++++ RECORDS FOR THIS EXERCISE

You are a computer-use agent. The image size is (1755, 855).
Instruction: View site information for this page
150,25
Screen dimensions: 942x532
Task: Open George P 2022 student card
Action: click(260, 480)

++++++++

WHAT YOU NEED TO DO: Please retype the whole of the material above exactly.

YOUR RESPONSE:
You are a computer-use agent. The image size is (1755, 855).
Instruction: View site information for this page
150,25
Screen dimensions: 942x532
Task: Open George P 2022 student card
Action: click(260, 480)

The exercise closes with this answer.